CommVault Users Poised to Benefit from Increased Clarity on Legal eDiscovery and Data Preservation Requirements

It is time for organizations to heed the calls to take a proactive position on data management and preservation. While the sirens have been wailing for a number of years about the risks of not putting in place a comprehensive data management solution, too many organizations have failed to heed these warnings. Now a recent landmark opinion has dramatically altered the data management and preservation landscape by making it a necessity for organizations to implement a comprehensive, singular data management solution like CommVault® Simpana®.
Prior to January 15, 2010, when this opinion was penned by the Honorable Shira A. Scheindlin in the case of the Pension Comm Of the Univ. of Montreal Pension Plan v. Banc of Am. Secs, it could be argued that organizations lacked any clear direction as to how a court might apply terms such as “negligence”, “gross negligence” or “willfulness in the discovery context” to a court case in which they were involved.  Judge Scheindlin states as much in her opinion when she writes,

“…I have found no clear definition of these terms in the context of discovery misconduct.”

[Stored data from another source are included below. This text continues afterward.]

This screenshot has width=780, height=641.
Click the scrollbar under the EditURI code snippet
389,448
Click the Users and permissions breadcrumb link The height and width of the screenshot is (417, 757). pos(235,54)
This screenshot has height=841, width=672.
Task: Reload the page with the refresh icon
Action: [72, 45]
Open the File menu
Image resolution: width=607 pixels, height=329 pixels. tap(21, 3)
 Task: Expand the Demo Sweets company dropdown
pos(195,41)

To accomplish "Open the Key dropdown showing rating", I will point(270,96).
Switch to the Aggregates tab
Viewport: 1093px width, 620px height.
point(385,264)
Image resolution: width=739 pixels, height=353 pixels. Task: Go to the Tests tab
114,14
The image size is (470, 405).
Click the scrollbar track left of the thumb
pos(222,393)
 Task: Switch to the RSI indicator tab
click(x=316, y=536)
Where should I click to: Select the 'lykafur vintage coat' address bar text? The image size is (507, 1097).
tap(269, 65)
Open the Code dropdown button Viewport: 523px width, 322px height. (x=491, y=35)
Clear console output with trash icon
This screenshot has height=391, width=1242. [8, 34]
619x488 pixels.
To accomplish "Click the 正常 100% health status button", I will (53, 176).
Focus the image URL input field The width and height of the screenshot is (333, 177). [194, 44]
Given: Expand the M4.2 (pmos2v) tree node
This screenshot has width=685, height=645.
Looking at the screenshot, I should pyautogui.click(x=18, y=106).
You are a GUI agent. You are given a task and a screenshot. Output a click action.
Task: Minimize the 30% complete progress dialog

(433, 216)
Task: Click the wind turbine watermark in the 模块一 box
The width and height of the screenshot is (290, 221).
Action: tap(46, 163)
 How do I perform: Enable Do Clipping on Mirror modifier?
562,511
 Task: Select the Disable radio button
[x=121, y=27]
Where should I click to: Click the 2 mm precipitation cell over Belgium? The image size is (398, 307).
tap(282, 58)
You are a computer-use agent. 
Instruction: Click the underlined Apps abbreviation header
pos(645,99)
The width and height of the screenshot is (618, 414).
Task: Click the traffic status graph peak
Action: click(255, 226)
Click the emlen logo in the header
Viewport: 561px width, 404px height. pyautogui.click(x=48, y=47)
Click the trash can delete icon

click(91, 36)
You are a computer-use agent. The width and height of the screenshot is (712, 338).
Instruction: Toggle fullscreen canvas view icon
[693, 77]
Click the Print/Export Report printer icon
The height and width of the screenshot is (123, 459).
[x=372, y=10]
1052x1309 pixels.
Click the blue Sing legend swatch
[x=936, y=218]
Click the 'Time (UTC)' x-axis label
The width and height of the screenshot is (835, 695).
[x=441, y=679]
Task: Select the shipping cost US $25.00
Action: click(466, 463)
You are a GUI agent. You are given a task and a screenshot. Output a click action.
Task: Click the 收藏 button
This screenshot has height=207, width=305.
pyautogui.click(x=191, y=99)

Now for the first time thanks to this 87 page opinion penned by Judge Scheindlin, this ambiguity starts to dissipate.  Shannon Smith, an attorney and Archiving and eDiscovery Specialist with CommVault Systems, states this in regards to Scheindlin’s opinion:

She (Scheindlin) issued such a lengthy opinion because litigants are still failing to heed her call in previous opinions regarding the importance of preservation.  In this particular opinion she goes the extra step of providing a very detailed framework for the standard of care that is expected of litigants (something that has been lacking until now). Although she is just one of a handful of respected jurists on this topic, it is very likely that other federal judges will leverage this standard of care going forward.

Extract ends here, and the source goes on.